Saudi Arabia is now following suit. In June 2023, the Public Investment Fund (PIF) — managing approximately $925 billion in assets — expressed interest in investing in the DRC’s critical minerals via state mining company Maaden. The following year, Saudi Arabia signed MoUs with the DRC, Egypt and Morocco at the Future Minerals Forum to explore cooperation in mineral wealth. Manara Minerals — a joint venture between PIF and Maaden — was subsequently launched with a global acquisition mandate, though its only completed deal so far is a 10% stake in Brazil’s Vale Base Metals.
The Saudi Advantage
Samuel Ramani of the Royal United Services Institute (RUSI) tells African Business that Saudi Arabia “really wants to present itself more muscularly in broader critical minerals supply chains” and that its combination of domestic reserves and foreign investment firepower gives it an edge over regional competitors.
“Critical mineral sourcing, renewable energies, electric batteries, AI — all these things are central to the Vision 2030 project,” Ramani noted. “Saudi Arabia needs to make sure that it has both indigenous and foreign reliable supply chains.”

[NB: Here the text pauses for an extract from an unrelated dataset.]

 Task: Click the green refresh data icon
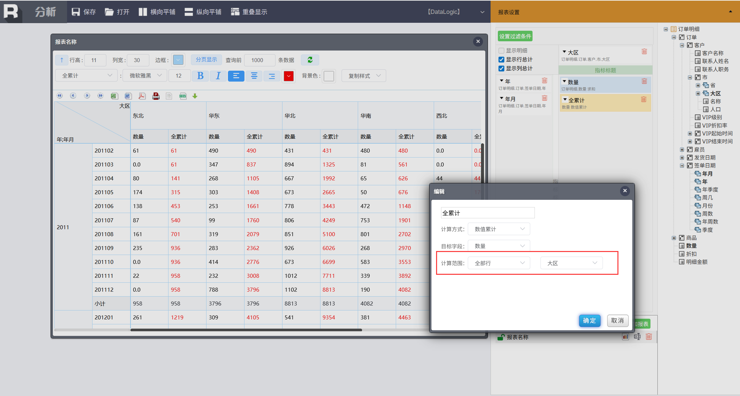coord(310,60)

The IMF estimates that critical minerals could increase Africa’s GDP by 12% by 2050 if the continent manages to move beyond raw extraction and build processing capacity locally — something that will require exactly the kind of long-term, patient capital that Saudi sovereign wealth funds are designed to provide.
Opportunity and Risk for Africa
The lesson many African governments are drawing from the Saudi experience is about governance. “What we know about the Saudis in their ability to steward the development of a petroleum sector is that they have been very successful,” said Sheila Khama, former CEO of De Beers Botswana. “There is an opportunity for peer learning.”

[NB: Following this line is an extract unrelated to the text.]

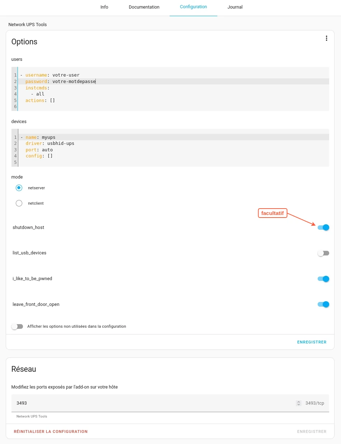The width and height of the screenshot is (341, 444).
Task: Toggle Afficher les options non utilisées switch
Action: pos(17,327)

Saudi Arabia’s geopolitical positioning — balancing strong US security ties with growing China economic relationships, and as a BRICS member since 2023 — also makes it an attractive “hedge partner” for African governments navigating a multipolar world order.
Whether that partnership translates into minerals wealth that benefits African populations, rather than simply enriching elites and foreign investors, will depend on the regulatory frameworks African governments are willing to negotiate and enforce.
Photo: Critical minerals and mining — Wikimedia Commons (CC BY)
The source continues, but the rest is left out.